Le marché a aussi montré sa capacité de rebond. Entre 2020 et 2024, la fréquentation a nettement repris, et certaines estimations parlent même d’un réseau doublé sur la période selon le périmètre retenu. Cette dynamique prouve que les salles de musculation ont résisté aux chocs récents et retrouvé un rythme de croissance soutenu.

Des attentes plus variées chez les pratiquants

Le public ne cherche plus seulement des machines et des haltères. Il veut aussi de la personnalisation, du suivi, des conseils et des solutions faciles à intégrer dans un emploi du temps chargé. Le coaching, les objets connectés et les applications de suivi prennent donc une place de plus en plus visible.

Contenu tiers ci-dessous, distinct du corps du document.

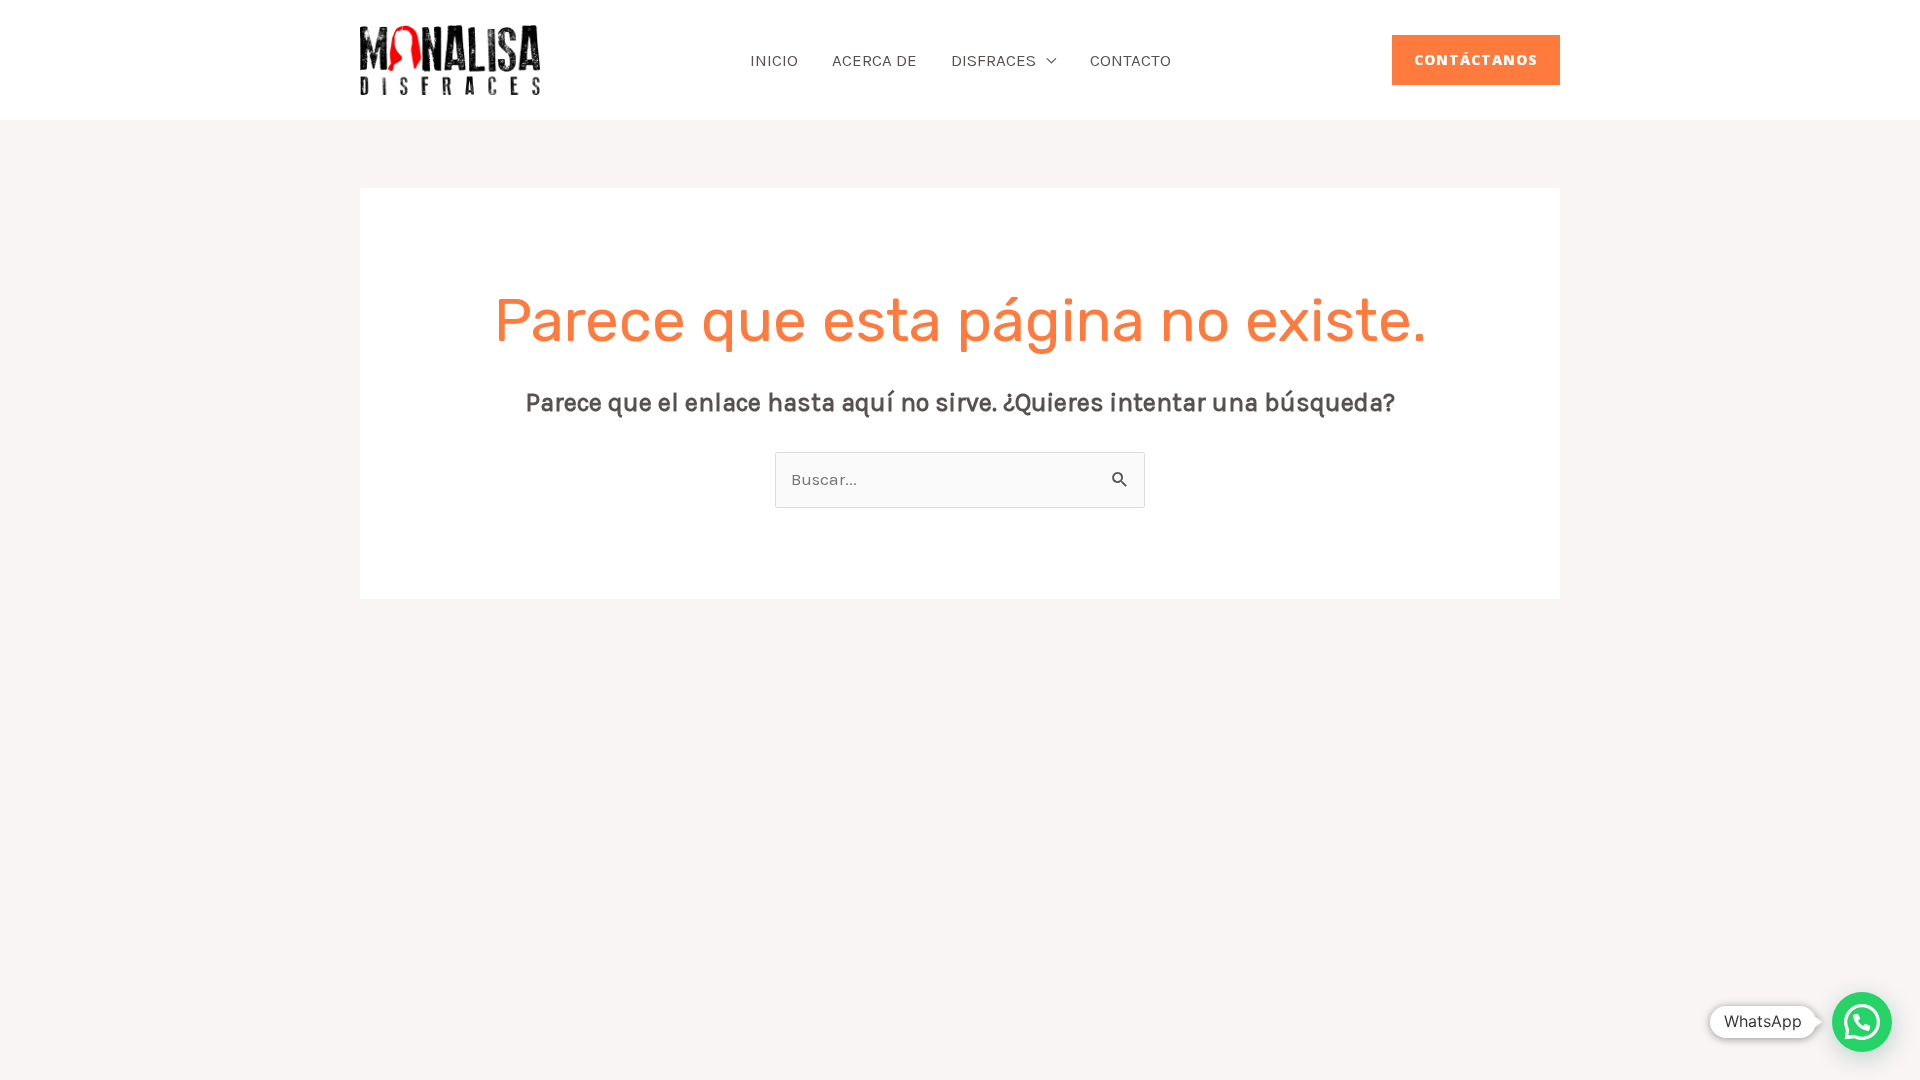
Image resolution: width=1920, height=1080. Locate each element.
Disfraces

Dans le même temps, les alternatives se multiplient dans l’écosystème du fitness. Les studios de yoga, les boxes CrossFit, les espaces EMS ou les clubs spécialisés digitalisés répondent à des usages différents. Ils complètent les salles de musculation classiques et élargissent les possibilités pour les adhérents qui cherchent une pratique plus ciblée.

Sur le plan réglementaire, les évolutions récentes autour de l’accès libre aux salles et des règles applicables aux établissements recevant du public, les ERP, ont également pesé sur l’organisation du secteur. Les exploitants doivent composer avec un cadre plus lisible, mais aussi avec des exigences de sécurité et d’accueil qui structurent l’expérience des usagers.

Lecture critique des chiffres et points de vigilance

Le chiffre de 7 421 établissements mérite une lecture attentive. Il peut sembler impressionnant, mais il ne correspond pas forcément à la même réalité que d’autres séries statistiques. Selon les cas, certaines sources incluent des espaces sportifs plus larges, d’autres s’en tiennent aux seules salles actives, et d’autres encore comptent les sièges de franchise ou les établissements rattachés à un réseau.

Les écarts entre 5 000, 5 600, 5 900, 6 811 et 7 421 montrent bien qu’il faut comparer ce qui est comparable. Un comptage de clubs, un comptage d’établissements actifs et un comptage de réseaux n’ont pas le même objectif. Le lecteur gagne donc à garder en tête la méthode utilisée avant de tirer une conclusion rapide.

La même prudence s’impose pour les abonnés et la fréquentation. Les chiffres varient selon qu’on parle d’inscrits annuels, d’adhérents actifs, de fréquentation trimestrielle ou de clients par type de structure. Entre 6,2 millions et près de 7 millions, il ne s’agit pas forcément d’une contradiction, mais d’une façon différente de mesurer le public.

Au final, les salles de musculation occupent une place solide dans l’accès au sport en France. Le secteur avance, se transforme et se diversifie, mais ses chiffres doivent toujours être lus avec méthode pour éviter les raccourcis.